- _PROMPT_: Your reply should contain only the line with "Task: Expand the 增加筛选条件 dropdown" and the lines after it through the end of the data, each written out exactly.

- _Stored items from a collection_:

-- Opening Marker --

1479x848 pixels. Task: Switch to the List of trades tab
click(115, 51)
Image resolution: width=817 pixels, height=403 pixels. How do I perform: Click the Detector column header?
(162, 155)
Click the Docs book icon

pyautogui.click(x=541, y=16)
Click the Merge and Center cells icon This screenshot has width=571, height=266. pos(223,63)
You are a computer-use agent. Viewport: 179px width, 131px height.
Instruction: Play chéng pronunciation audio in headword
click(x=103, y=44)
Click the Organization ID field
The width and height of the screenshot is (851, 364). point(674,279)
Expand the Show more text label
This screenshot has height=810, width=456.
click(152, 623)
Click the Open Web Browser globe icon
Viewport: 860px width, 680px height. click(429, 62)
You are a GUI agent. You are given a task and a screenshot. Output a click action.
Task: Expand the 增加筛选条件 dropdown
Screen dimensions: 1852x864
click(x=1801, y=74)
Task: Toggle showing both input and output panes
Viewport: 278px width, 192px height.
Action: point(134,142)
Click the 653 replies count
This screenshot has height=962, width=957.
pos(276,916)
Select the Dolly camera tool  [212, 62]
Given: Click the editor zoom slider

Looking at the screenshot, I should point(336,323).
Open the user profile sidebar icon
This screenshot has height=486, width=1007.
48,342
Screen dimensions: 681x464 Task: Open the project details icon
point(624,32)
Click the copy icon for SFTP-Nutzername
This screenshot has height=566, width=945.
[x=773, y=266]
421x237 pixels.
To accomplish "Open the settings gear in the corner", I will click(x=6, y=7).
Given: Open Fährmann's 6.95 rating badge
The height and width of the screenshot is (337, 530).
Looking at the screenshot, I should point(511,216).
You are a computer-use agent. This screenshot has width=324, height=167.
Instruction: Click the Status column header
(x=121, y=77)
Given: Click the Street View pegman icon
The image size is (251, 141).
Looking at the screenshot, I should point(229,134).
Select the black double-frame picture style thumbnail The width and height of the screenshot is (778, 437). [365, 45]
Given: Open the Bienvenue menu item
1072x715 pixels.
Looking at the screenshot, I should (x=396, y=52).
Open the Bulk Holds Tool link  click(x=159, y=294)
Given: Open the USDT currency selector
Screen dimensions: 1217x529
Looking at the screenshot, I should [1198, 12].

-- Closing Marker --

- _SOLUTION TO THIS PROBLEM_:
Task: Expand the 增加筛选条件 dropdown
Screen dimensions: 1852x864
click(x=1801, y=74)
Task: Toggle showing both input and output panes
Viewport: 278px width, 192px height.
Action: point(134,142)
Click the 653 replies count
This screenshot has height=962, width=957.
pos(276,916)
Select the Dolly camera tool  [212, 62]
Given: Click the editor zoom slider

Looking at the screenshot, I should point(336,323).
Open the user profile sidebar icon
This screenshot has height=486, width=1007.
48,342
Screen dimensions: 681x464 Task: Open the project details icon
point(624,32)
Click the copy icon for SFTP-Nutzername
This screenshot has height=566, width=945.
[x=773, y=266]
421x237 pixels.
To accomplish "Open the settings gear in the corner", I will click(x=6, y=7).
Given: Open Fährmann's 6.95 rating badge
The height and width of the screenshot is (337, 530).
Looking at the screenshot, I should point(511,216).
You are a computer-use agent. This screenshot has width=324, height=167.
Instruction: Click the Status column header
(x=121, y=77)
Given: Click the Street View pegman icon
The image size is (251, 141).
Looking at the screenshot, I should point(229,134).
Select the black double-frame picture style thumbnail The width and height of the screenshot is (778, 437). [365, 45]
Given: Open the Bienvenue menu item
1072x715 pixels.
Looking at the screenshot, I should (x=396, y=52).
Open the Bulk Holds Tool link  click(x=159, y=294)
Given: Open the USDT currency selector
Screen dimensions: 1217x529
Looking at the screenshot, I should [1198, 12].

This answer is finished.